The total length of the interventions ranged from 3 to 12 weeks; the majority of interventions (29 studies) were 8 weeks in length. Twenty-one studies were conducted on mindfulness-based stress reduction (MBSR) and six on mindfulness-based cognitive therapy (MBCT). Eleven additional studies reported results on other types of mindfulness training. Thirteen RCTs provided the mindfulness intervention as monotherapy, and eighteen utilized a mindfulness intervention as adjunctive therapy, specifying that all participants received this in addition to other treatment such as medication. Seven of the studies were unclear as to whether the mindfulness intervention was monotherapy or adjunctive therapy. Nineteen RCTs used treatment as usual as comparators, thirteen used passive comparators, and ten used education/support groups as comparators. Beyond these common comparators, one study each used stress management, massage, a multidisciplinary pain intervention, relaxation/stretching, and nutritional information/food diaries as comparators; two studies used cognitive-behavioral therapy. Several studies had two comparison arms.

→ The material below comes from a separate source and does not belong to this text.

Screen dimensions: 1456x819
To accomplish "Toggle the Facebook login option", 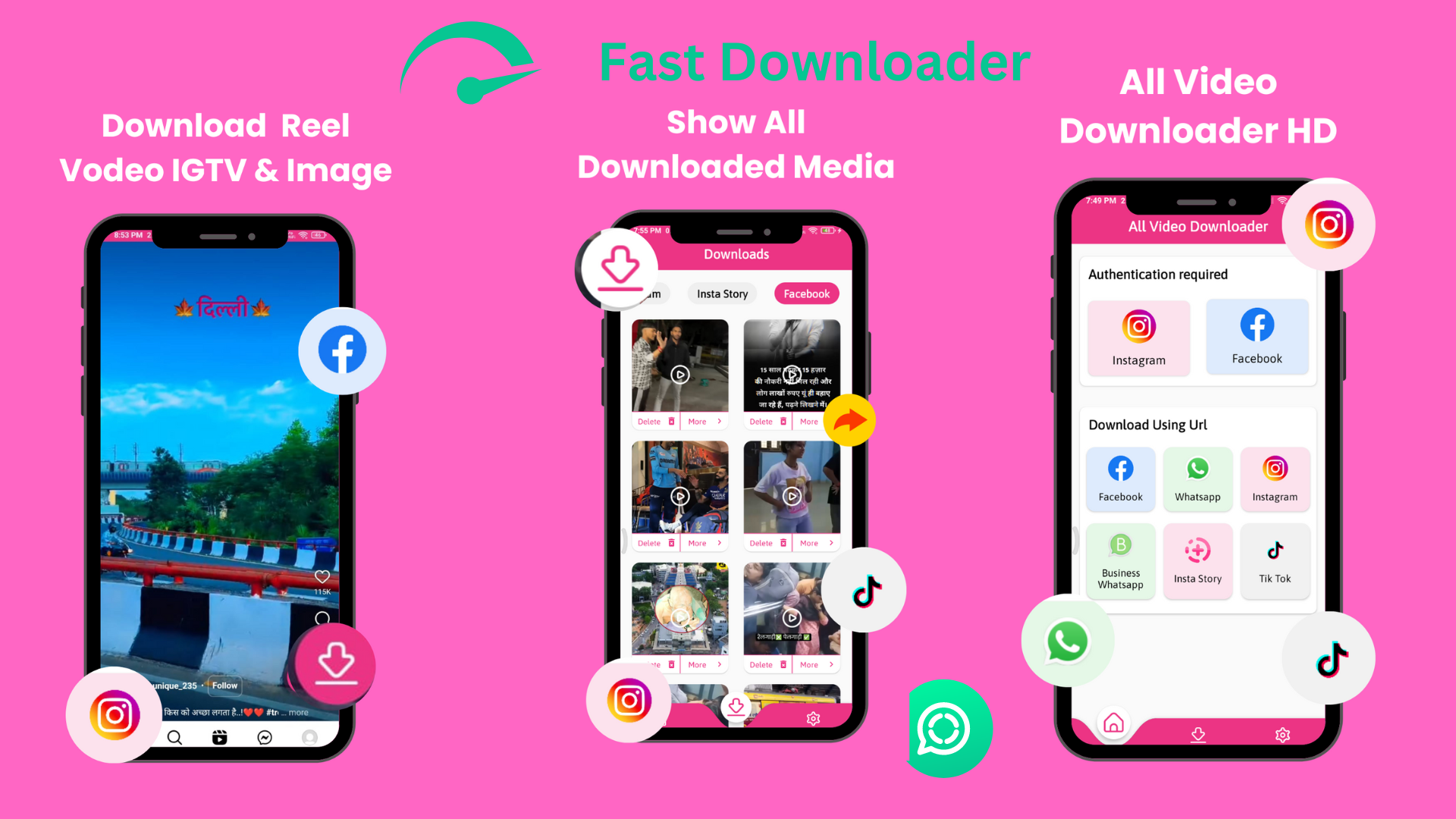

Study Quality and Risk of Bias

The study quality for each included study is displayed in Table 1. Eleven studies obtained a “good” quality rating [28, 29, 30, 31, 32, 33, 34, 35, 36, 37, 38]. Fourteen studies were judged to be of fair quality, primarily due to being unclear in some aspects of the methods [39, 40, 41, 42, 43, 44, 45, 46, 47, 48, 49, 50, 51, 52]. Thirteen studies were judged to be poor; ten primarily due to issues with completeness of reporting outcome data such as inadequate or missing intention to treat (ITT) analysis and/or less than 80 % follow-up [53, 54, 55, 56, 57, 58, 59, 60, 61, 62] and three due to unclear methods [63, 64, 65]. Details of the quality ratings and risk of bias for each included study is displayed in Electronic Supplementary Material 1.

Measures

Studies reported patient pain measures such as the Visual Analog Scale, the SF-36 pain subscale, and McGill Pain Questionnaire. Secondary outcome measures included depression symptoms (e.g., Beck Depression Inventory, Patient Health Questionnaire), physical and mental health-related quality of life (e.g., SF-36 mental and physical components), and functional impairment/disability (e.g., Roland-Morris Disability Questionnaire, Sheehan Disability Scale).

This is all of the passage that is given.